▶ **PROBLEM TO WORK ON**: Give back all the data exactly as it was written.

▶ **DATA IN THIS EXERCISE**:

..........

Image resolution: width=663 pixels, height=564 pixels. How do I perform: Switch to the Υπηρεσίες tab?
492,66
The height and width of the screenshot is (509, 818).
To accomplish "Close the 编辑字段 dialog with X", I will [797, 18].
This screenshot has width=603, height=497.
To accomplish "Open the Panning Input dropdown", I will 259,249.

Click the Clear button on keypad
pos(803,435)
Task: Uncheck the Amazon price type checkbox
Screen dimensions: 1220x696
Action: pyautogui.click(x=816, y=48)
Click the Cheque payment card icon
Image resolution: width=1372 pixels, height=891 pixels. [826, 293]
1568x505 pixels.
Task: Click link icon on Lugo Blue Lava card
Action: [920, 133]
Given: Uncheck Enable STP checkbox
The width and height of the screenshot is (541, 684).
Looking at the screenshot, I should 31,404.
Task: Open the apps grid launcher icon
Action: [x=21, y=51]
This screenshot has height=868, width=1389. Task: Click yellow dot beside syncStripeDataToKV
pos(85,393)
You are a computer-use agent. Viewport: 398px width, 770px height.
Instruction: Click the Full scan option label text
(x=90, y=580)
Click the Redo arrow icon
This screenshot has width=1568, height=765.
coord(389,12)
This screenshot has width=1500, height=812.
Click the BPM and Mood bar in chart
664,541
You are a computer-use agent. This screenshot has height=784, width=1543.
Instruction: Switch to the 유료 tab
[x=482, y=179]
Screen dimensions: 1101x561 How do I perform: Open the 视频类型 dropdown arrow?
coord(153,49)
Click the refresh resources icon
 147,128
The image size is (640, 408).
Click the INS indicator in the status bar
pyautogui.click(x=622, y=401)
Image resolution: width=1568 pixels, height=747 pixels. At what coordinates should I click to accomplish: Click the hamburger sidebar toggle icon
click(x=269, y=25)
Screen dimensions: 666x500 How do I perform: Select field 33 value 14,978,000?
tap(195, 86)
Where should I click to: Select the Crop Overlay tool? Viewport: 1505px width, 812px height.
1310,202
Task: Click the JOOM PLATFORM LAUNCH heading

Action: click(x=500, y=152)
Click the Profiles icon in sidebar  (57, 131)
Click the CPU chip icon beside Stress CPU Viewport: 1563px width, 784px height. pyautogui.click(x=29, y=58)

..........

▶ **ANSWER BOX**:
Image resolution: width=663 pixels, height=564 pixels. How do I perform: Switch to the Υπηρεσίες tab?
492,66
The height and width of the screenshot is (509, 818).
To accomplish "Close the 编辑字段 dialog with X", I will [797, 18].
This screenshot has width=603, height=497.
To accomplish "Open the Panning Input dropdown", I will 259,249.

Click the Clear button on keypad
pos(803,435)
Task: Uncheck the Amazon price type checkbox
Screen dimensions: 1220x696
Action: pyautogui.click(x=816, y=48)
Click the Cheque payment card icon
Image resolution: width=1372 pixels, height=891 pixels. [826, 293]
1568x505 pixels.
Task: Click link icon on Lugo Blue Lava card
Action: [920, 133]
Given: Uncheck Enable STP checkbox
The width and height of the screenshot is (541, 684).
Looking at the screenshot, I should 31,404.
Task: Open the apps grid launcher icon
Action: [x=21, y=51]
This screenshot has height=868, width=1389. Task: Click yellow dot beside syncStripeDataToKV
pos(85,393)
You are a computer-use agent. Viewport: 398px width, 770px height.
Instruction: Click the Full scan option label text
(x=90, y=580)
Click the Redo arrow icon
This screenshot has width=1568, height=765.
coord(389,12)
This screenshot has width=1500, height=812.
Click the BPM and Mood bar in chart
664,541
You are a computer-use agent. This screenshot has height=784, width=1543.
Instruction: Switch to the 유료 tab
[x=482, y=179]
Screen dimensions: 1101x561 How do I perform: Open the 视频类型 dropdown arrow?
coord(153,49)
Click the refresh resources icon
 147,128
The image size is (640, 408).
Click the INS indicator in the status bar
pyautogui.click(x=622, y=401)
Image resolution: width=1568 pixels, height=747 pixels. At what coordinates should I click to accomplish: Click the hamburger sidebar toggle icon
click(x=269, y=25)
Screen dimensions: 666x500 How do I perform: Select field 33 value 14,978,000?
tap(195, 86)
Where should I click to: Select the Crop Overlay tool? Viewport: 1505px width, 812px height.
1310,202
Task: Click the JOOM PLATFORM LAUNCH heading

Action: click(x=500, y=152)
Click the Profiles icon in sidebar  (57, 131)
Click the CPU chip icon beside Stress CPU Viewport: 1563px width, 784px height. pyautogui.click(x=29, y=58)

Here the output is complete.